### Your task:
Would you please copy each line of the data in which the string "agent" occurs?

### Data records:
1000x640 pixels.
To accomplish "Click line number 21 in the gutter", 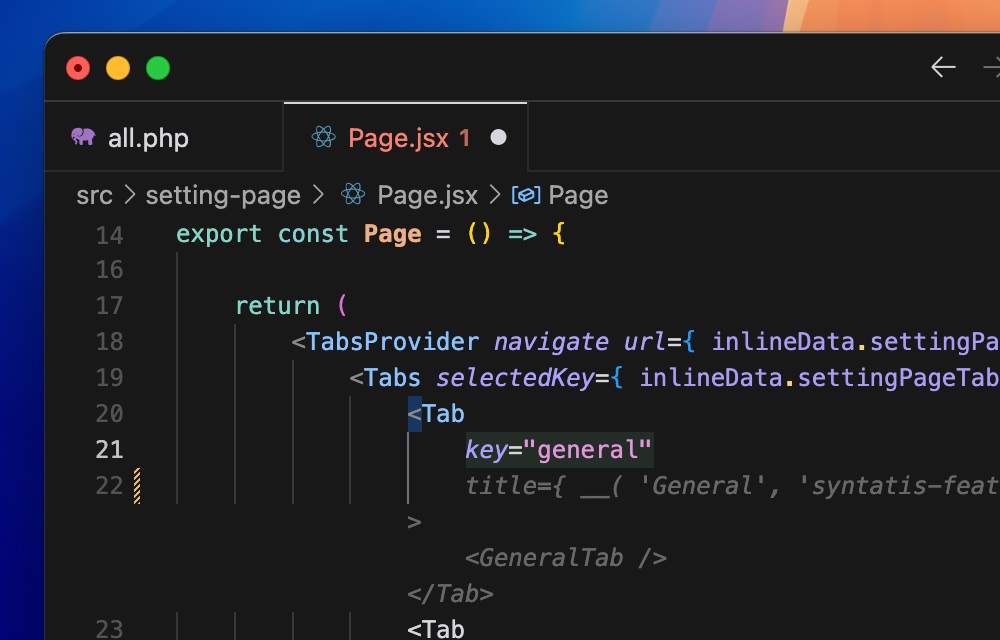I will [x=109, y=450].
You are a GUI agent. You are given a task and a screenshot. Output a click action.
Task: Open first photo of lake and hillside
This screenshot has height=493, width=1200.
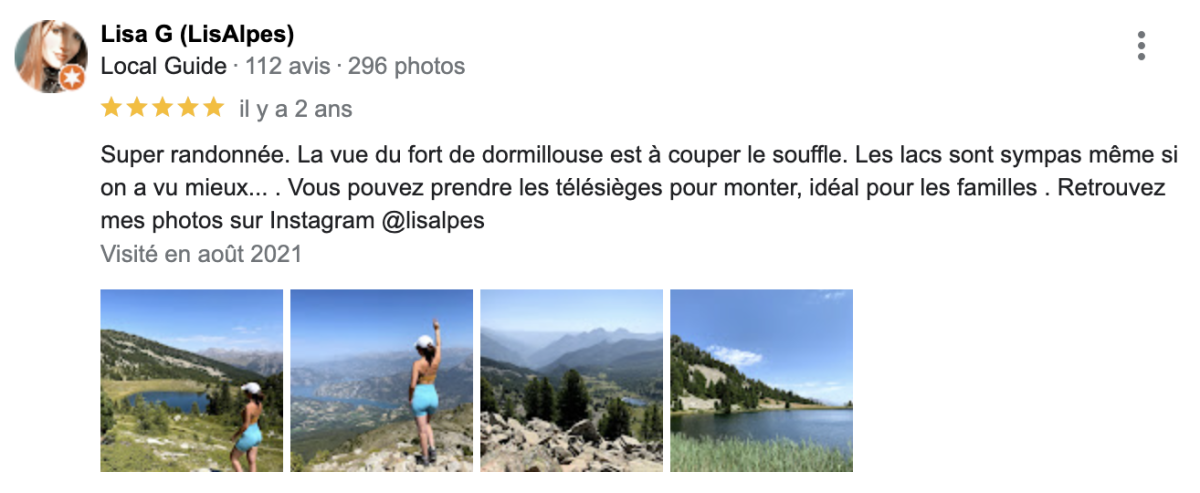[192, 381]
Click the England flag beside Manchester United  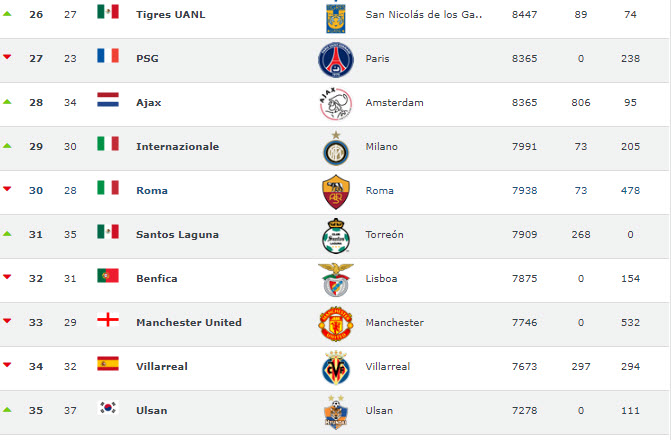click(108, 319)
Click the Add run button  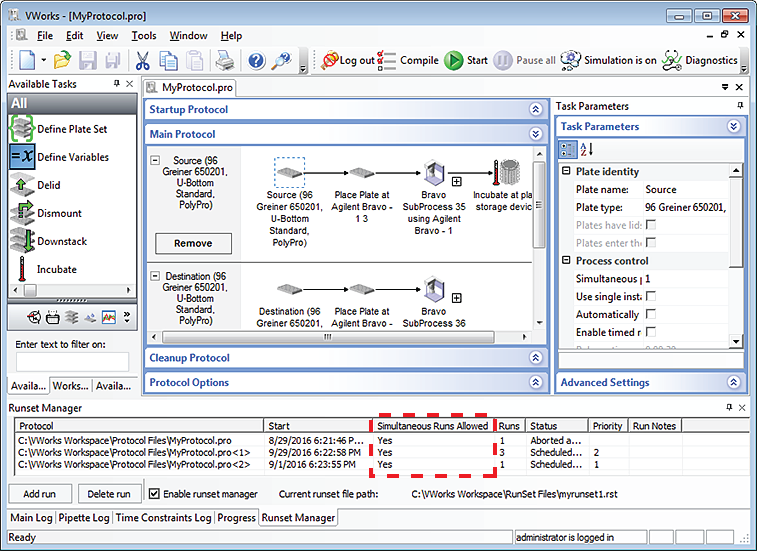(x=39, y=494)

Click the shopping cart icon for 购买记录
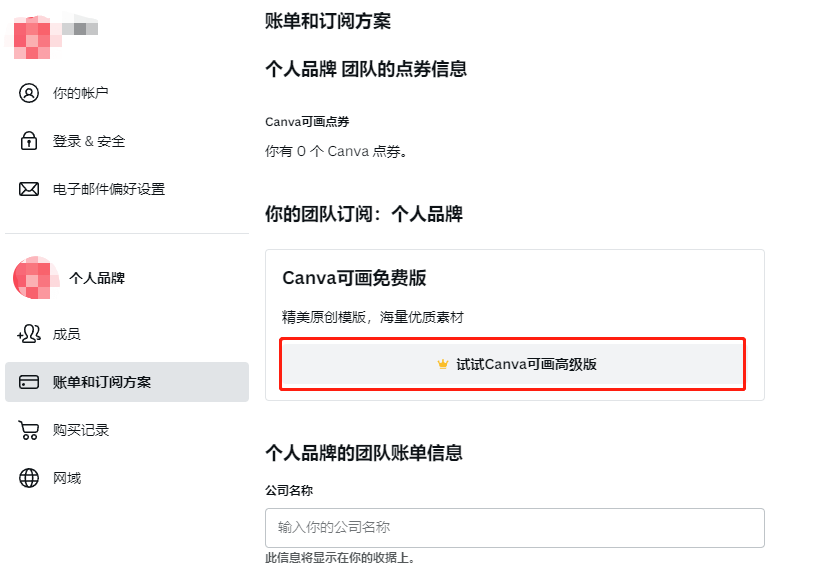29,430
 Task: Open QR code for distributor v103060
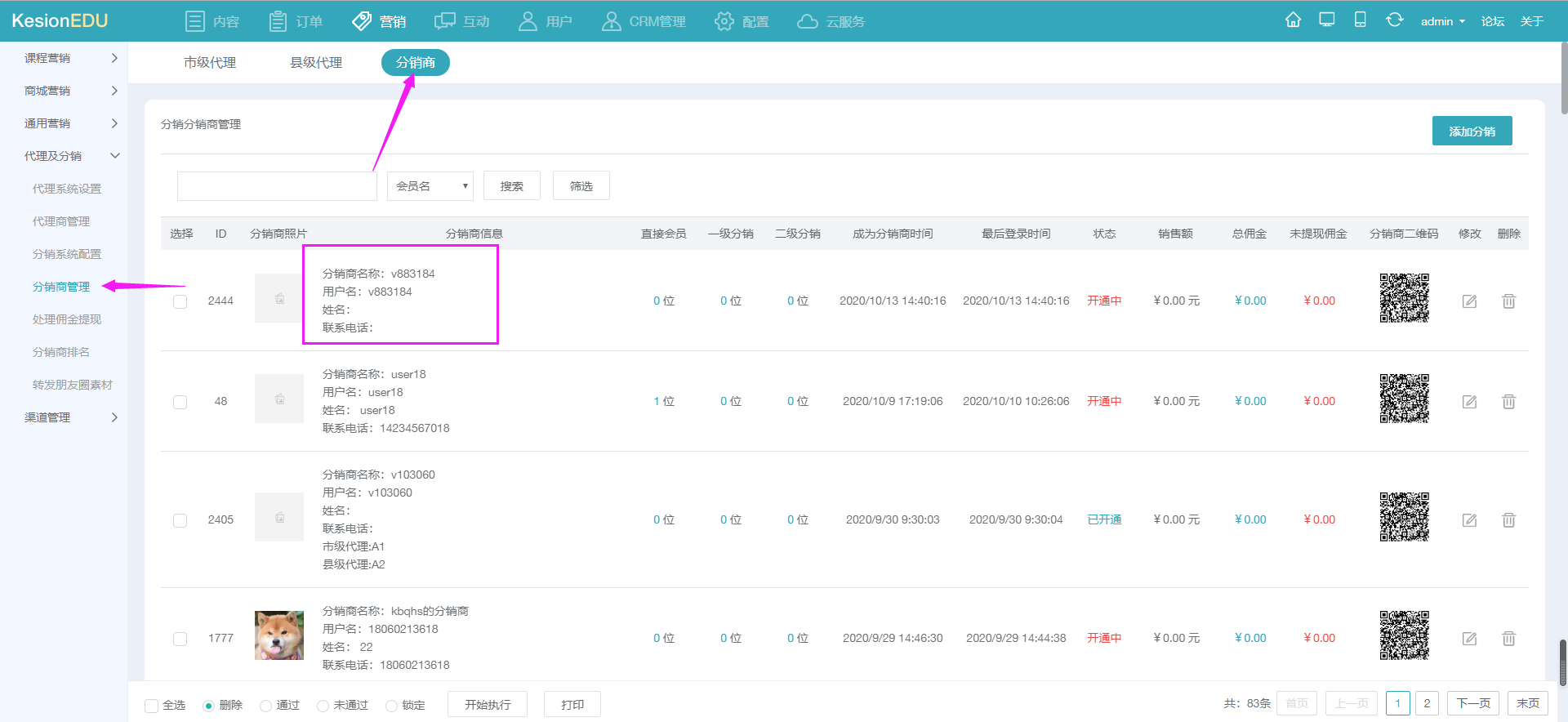[x=1405, y=517]
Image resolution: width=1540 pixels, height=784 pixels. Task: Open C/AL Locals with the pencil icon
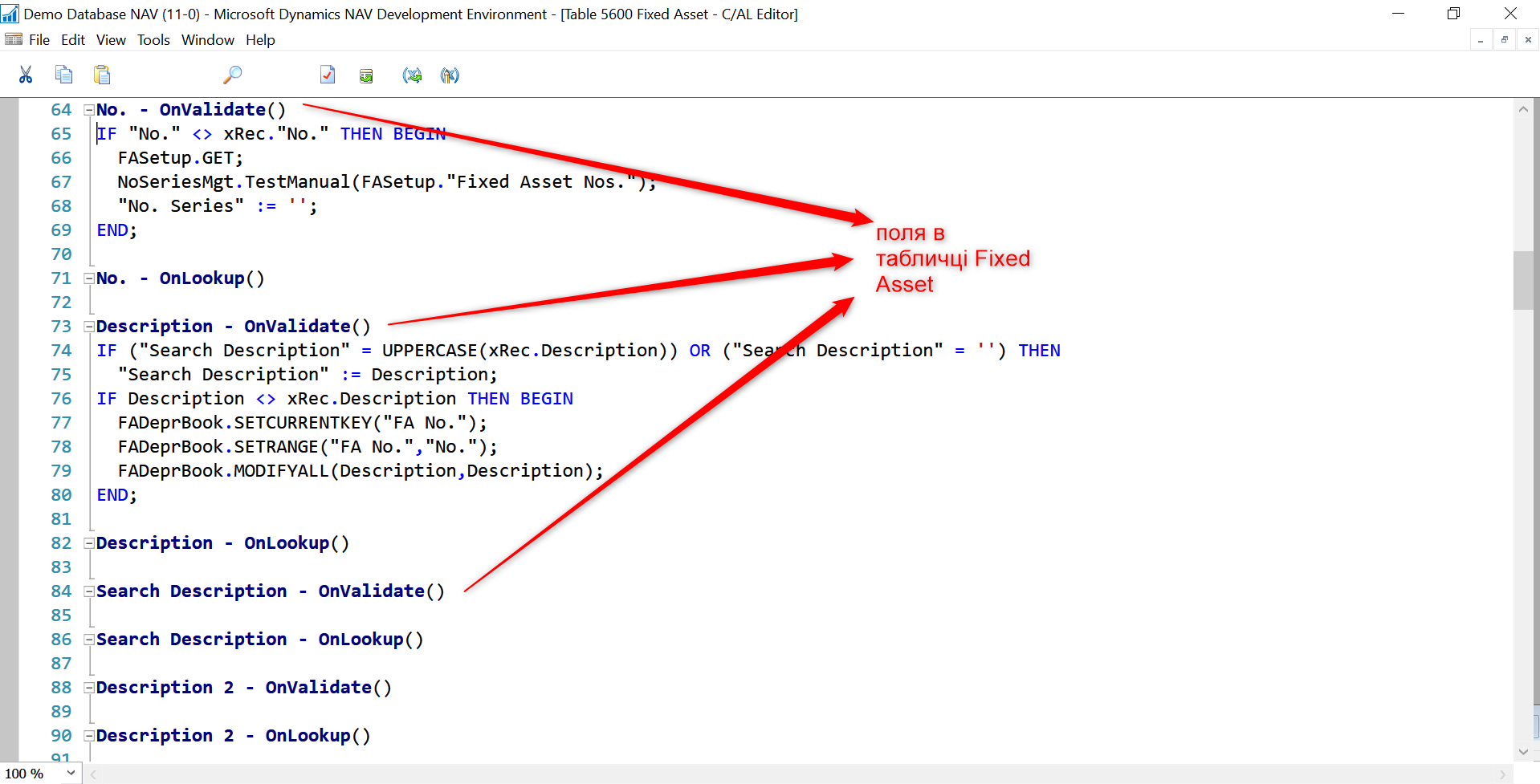tap(450, 75)
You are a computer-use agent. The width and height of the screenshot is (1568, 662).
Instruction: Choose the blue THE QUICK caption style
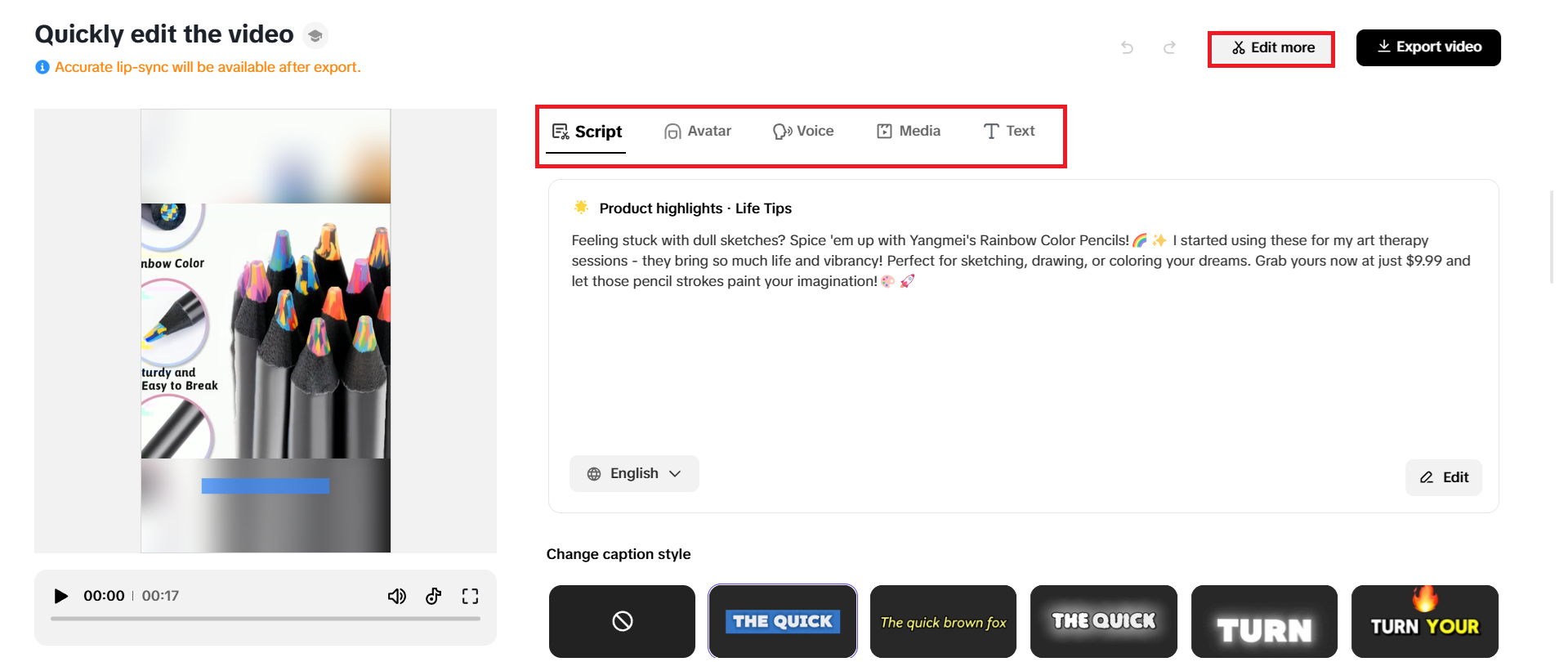pos(783,621)
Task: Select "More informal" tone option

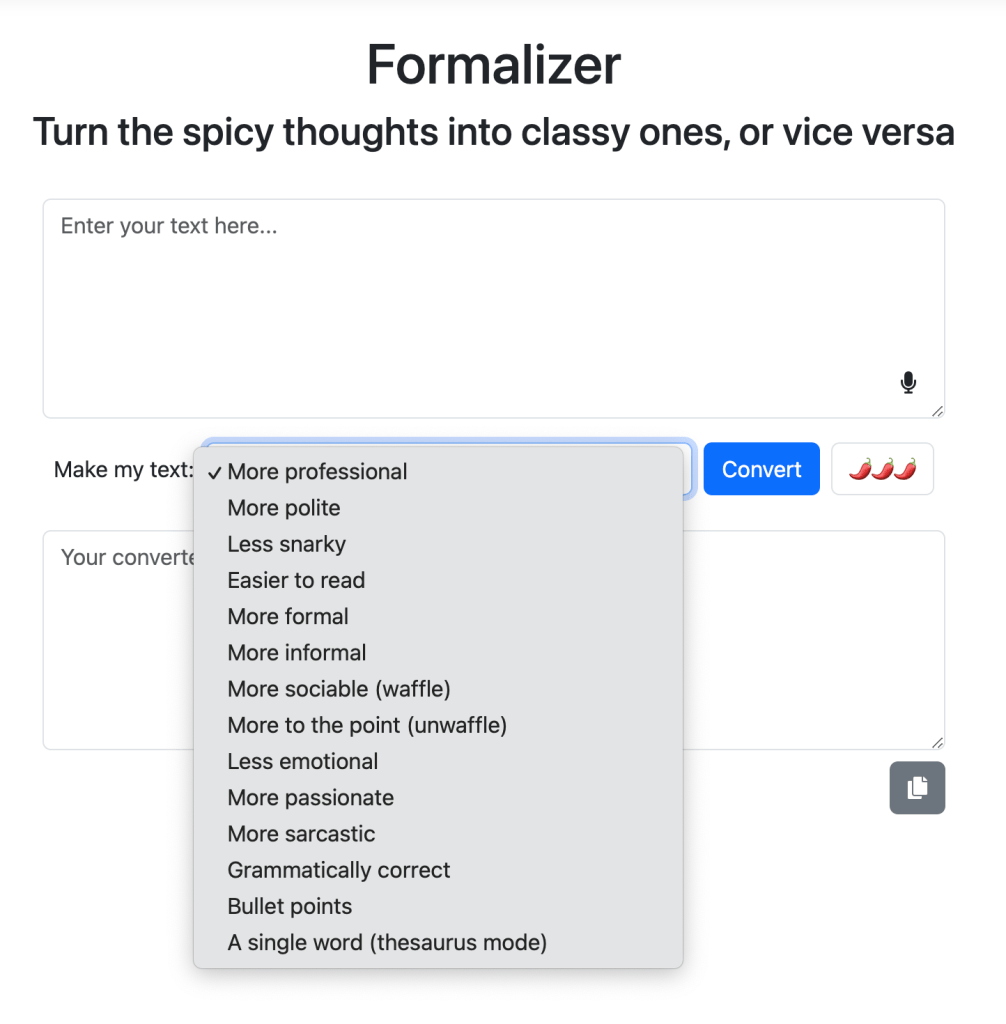Action: [297, 653]
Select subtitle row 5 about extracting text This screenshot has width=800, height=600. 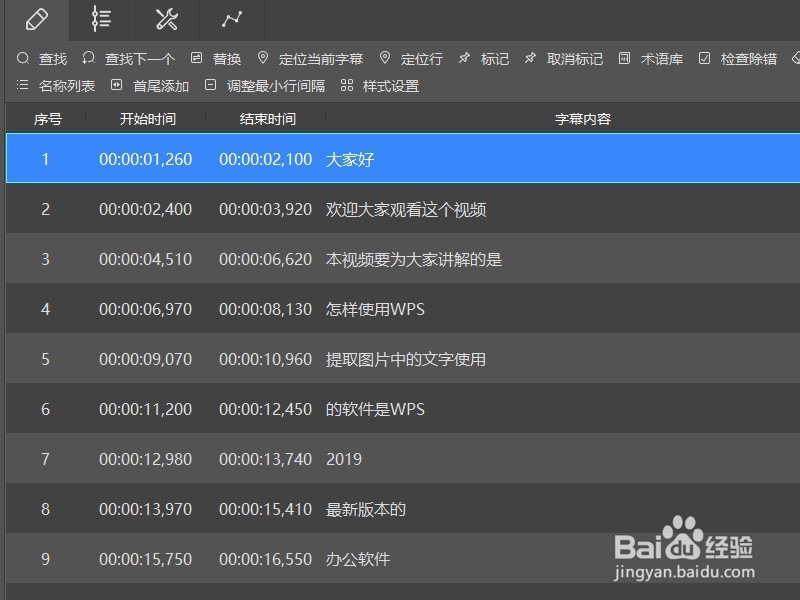tap(400, 358)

### Worked solution:
You are a GUI agent. You are given a task and a screenshot. Output a click action.
You are a computer-use agent. The width and height of the screenshot is (1568, 662).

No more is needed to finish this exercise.